Mr. Dashwood’s lip curled in derision. As if he knew, and had known all along, it would come down to money.

“Lord Sydenham left a daughter, a child of nine. If the estate reverts to the Crown, she will have nothing.” And that was the best outcome, compared to the alternatives. It shored up her nerve again. “Yes, Mr. Dashwood,” she declared defiantly. “I do want you to claim the viscounty of Sydenham. I want you to step into the role and care for the estate and the people who are supported by it, including and most especially this child. There are three entailed properties, from Norfolk to Dorset. You would be master of an impressive domain. It is an old title, with power and respectability that cannot be lost or wagered away.”

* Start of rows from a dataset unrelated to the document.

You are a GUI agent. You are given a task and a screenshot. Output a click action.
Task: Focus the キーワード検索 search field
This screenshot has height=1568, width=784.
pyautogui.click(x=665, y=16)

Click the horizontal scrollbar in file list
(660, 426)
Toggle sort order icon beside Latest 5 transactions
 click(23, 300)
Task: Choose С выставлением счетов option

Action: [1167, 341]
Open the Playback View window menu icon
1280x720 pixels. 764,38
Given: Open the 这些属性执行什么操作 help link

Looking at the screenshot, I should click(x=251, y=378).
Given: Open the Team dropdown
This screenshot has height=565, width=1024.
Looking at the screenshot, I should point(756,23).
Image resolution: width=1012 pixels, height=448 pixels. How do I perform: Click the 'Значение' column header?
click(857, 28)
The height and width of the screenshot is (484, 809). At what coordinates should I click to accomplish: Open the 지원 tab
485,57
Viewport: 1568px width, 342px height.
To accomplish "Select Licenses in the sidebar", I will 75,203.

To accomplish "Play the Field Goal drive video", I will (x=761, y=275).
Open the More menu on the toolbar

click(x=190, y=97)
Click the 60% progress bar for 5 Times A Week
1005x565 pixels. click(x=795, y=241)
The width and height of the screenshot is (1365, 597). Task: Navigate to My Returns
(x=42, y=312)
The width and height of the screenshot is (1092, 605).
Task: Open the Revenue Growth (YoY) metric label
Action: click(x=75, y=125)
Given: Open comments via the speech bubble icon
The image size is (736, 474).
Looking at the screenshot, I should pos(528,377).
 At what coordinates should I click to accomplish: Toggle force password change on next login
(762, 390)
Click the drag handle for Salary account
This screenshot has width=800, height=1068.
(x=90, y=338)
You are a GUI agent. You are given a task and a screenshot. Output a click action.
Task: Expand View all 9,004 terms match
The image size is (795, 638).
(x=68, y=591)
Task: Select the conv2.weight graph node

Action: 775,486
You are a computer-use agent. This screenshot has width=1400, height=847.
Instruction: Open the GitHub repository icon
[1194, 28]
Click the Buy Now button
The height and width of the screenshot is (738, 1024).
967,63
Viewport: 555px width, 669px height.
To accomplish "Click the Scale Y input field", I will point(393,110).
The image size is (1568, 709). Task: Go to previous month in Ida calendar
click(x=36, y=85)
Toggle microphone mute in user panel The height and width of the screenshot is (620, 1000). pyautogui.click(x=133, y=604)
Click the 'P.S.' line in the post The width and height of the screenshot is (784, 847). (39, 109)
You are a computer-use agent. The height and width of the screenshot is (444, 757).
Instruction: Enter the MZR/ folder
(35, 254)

Unlike the fortune once associated with it. Emilia ignored that and looked him right in the face. “But you need help to get it, and I can supply that. I know where the necessary records are. I have identified a solicitor, practiced and knowledgeable about such things. And finally, I am close to the family. If I testify to your right to the viscounty, it will persuade people.”

“And in return for your inestimable help . . . ?” he prompted, still wearing that mocking smirk.

She took a deep breath. Persuade him. She summoned her most appealing smile. “All I ask is for you to help Lucinda. She is your cousin, after all.” His brow quirked cynically, and she fought hard to suppress her irritation at that. “Very distantly but still family, and a helpless child to boot.”

“How altruistic,” he said. “It explains nothing of why you are so eager to help me claim something I don’t want and don’t need.”

“I’m her governess. I’ve been with her for two years now.”

His brows went up again. “You must be the most devoted governess in Christendom, to track down a long-lost distant relation and try to bully him into amenability. Ah . . . but you’ll lose your place if this child is left with nothing, won’t you?”

She would. She could bear that. But Lucy . . . She could not, would not abandon Lucy.

At her silence, which he must have mistaken for guilt instead of fierce determination, the dratted man smiled. Not cruelly, but worse—in pity. “Go home, Miss Greene. My answer is no.”

Emilia reeled in disbelief. The prestige of the title was supposed to dazzle him. If that failed, she had mentioned the property and power associated with the title. She had tried to prick his conscience about the servants who would be harmed, and the precarious nature of his business. She had even told him of Lucy, whose life depended on him. How could none of those arguments move him, even when she was offering to do all the work and hand him a life of elegance and status? “What about your family?” she blurted in desperation.

He stiffened, his expression darkening.

“Being a viscount will make you eminently eligible,” she hurried on. She’d done her research; he was not married and had no children. “Almost any woman in Britain would receive you! Your children will have a rank and a preference they never would as commoners, not even with an enormous fortune. Refusing the viscounty may suit you, but can you refuse it for all your descendants to come?”

Dashwood said nothing, but Emilia thought it was calculation in his narrowed eyes now.

“You may be accepted by society because this club is popular,” she told him, sensing an advantage and pressing it. “It would be nothing to your status as Viscount Sydenham! And while a gaming club could fail and go out of business, a title cannot be taken away. It also casts a halo of sorts over your relations. Before you fling it aside like a cloak you don’t want, remember how it can enfold and protect those near you.”

At this his jaw tightened. “I’ve seen that society at close range. They’re not eager to welcome an outsider, no matter how gaudy the cloak he wears.”

“But when you are a lord, they will have no choice.”

He stared at her for a minute, his mouth hard, his eyes shadowed. “There is always a choice.”